Task prompt — Report how many lines in the data include the string "will", and add nothing else.

Collected data entries:
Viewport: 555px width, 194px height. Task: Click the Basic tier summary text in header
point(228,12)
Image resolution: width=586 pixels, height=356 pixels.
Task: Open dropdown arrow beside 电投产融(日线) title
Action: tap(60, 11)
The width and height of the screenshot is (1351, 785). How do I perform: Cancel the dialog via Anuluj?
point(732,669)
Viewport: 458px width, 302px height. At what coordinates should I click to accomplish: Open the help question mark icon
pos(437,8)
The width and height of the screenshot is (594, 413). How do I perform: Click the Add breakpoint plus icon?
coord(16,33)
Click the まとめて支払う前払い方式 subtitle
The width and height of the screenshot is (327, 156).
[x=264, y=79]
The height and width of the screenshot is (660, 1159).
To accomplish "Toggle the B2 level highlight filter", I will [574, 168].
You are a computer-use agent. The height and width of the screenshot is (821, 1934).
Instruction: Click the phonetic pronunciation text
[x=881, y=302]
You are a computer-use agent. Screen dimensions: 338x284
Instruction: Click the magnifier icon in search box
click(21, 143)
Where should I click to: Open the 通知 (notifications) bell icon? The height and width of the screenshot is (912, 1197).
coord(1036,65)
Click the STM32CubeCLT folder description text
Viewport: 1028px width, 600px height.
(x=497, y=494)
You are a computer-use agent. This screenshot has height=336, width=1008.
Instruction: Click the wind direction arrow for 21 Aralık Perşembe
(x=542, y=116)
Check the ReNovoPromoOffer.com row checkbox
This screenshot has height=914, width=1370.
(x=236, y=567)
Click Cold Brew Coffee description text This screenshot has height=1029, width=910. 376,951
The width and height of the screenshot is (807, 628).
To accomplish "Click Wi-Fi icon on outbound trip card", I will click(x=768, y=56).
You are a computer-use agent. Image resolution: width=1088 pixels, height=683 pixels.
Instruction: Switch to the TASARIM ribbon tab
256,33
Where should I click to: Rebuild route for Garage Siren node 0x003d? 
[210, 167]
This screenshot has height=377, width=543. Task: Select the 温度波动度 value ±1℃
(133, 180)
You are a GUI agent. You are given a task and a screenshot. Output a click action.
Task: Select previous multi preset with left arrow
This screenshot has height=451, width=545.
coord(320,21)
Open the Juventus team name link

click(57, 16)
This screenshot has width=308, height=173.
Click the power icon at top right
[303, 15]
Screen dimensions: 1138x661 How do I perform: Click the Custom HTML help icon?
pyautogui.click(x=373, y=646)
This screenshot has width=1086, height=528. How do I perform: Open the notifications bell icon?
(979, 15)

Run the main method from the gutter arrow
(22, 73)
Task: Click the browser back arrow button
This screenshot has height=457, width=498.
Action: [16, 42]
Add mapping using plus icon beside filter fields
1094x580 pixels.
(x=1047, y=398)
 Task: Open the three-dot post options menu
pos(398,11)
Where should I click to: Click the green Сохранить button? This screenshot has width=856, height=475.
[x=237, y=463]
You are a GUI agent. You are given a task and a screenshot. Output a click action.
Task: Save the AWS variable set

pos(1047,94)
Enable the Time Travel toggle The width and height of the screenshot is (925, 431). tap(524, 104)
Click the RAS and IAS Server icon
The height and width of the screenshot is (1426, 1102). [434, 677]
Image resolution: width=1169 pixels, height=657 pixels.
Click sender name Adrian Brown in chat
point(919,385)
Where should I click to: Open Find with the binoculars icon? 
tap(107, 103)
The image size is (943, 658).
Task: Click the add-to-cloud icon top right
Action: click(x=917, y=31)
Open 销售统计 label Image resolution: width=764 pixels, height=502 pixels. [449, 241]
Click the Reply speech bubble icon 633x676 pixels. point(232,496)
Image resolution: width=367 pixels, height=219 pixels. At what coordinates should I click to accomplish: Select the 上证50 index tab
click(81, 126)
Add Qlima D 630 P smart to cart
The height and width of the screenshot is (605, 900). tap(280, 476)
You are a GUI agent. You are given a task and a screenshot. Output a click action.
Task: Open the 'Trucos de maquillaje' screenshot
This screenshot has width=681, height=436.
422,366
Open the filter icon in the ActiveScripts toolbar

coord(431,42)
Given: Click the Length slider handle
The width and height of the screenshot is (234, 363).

Task output — 2